# Data shown:
######

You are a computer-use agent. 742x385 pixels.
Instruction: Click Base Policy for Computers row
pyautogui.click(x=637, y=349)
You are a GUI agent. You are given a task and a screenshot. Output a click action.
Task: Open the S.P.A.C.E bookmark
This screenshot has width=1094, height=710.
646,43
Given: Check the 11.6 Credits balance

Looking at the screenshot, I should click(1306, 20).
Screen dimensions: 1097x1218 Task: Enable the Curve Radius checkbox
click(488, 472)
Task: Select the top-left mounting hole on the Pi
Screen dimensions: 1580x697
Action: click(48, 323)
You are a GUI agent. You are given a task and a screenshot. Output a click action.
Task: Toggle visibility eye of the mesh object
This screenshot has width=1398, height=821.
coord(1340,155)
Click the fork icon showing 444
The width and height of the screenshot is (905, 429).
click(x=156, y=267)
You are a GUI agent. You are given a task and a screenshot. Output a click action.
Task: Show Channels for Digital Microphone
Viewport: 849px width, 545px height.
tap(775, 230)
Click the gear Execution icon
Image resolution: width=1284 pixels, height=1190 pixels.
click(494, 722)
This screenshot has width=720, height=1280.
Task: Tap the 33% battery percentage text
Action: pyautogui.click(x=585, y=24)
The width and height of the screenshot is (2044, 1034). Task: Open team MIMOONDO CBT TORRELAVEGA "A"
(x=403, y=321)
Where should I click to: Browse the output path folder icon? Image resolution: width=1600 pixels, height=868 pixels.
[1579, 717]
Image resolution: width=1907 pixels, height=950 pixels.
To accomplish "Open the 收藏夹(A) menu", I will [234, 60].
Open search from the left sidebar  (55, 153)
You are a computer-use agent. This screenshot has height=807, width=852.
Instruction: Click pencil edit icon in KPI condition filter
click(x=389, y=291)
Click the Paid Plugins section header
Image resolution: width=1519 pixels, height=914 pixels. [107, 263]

######

# Exercise:
Your task is to reproduce the records in full, without any alteration.

# Response for this exercise:
You are a computer-use agent. 742x385 pixels.
Instruction: Click Base Policy for Computers row
pyautogui.click(x=637, y=349)
You are a GUI agent. You are given a task and a screenshot. Output a click action.
Task: Open the S.P.A.C.E bookmark
This screenshot has width=1094, height=710.
646,43
Given: Check the 11.6 Credits balance

Looking at the screenshot, I should click(1306, 20).
Screen dimensions: 1097x1218 Task: Enable the Curve Radius checkbox
click(488, 472)
Task: Select the top-left mounting hole on the Pi
Screen dimensions: 1580x697
Action: click(48, 323)
You are a GUI agent. You are given a task and a screenshot. Output a click action.
Task: Toggle visibility eye of the mesh object
This screenshot has width=1398, height=821.
coord(1340,155)
Click the fork icon showing 444
The width and height of the screenshot is (905, 429).
click(x=156, y=267)
You are a GUI agent. You are given a task and a screenshot. Output a click action.
Task: Show Channels for Digital Microphone
Viewport: 849px width, 545px height.
tap(775, 230)
Click the gear Execution icon
Image resolution: width=1284 pixels, height=1190 pixels.
click(494, 722)
This screenshot has width=720, height=1280.
Task: Tap the 33% battery percentage text
Action: pyautogui.click(x=585, y=24)
The width and height of the screenshot is (2044, 1034). Task: Open team MIMOONDO CBT TORRELAVEGA "A"
(x=403, y=321)
Where should I click to: Browse the output path folder icon? Image resolution: width=1600 pixels, height=868 pixels.
[1579, 717]
Image resolution: width=1907 pixels, height=950 pixels.
To accomplish "Open the 收藏夹(A) menu", I will [234, 60].
Open search from the left sidebar  (55, 153)
You are a computer-use agent. This screenshot has height=807, width=852.
Instruction: Click pencil edit icon in KPI condition filter
click(x=389, y=291)
Click the Paid Plugins section header
Image resolution: width=1519 pixels, height=914 pixels. [107, 263]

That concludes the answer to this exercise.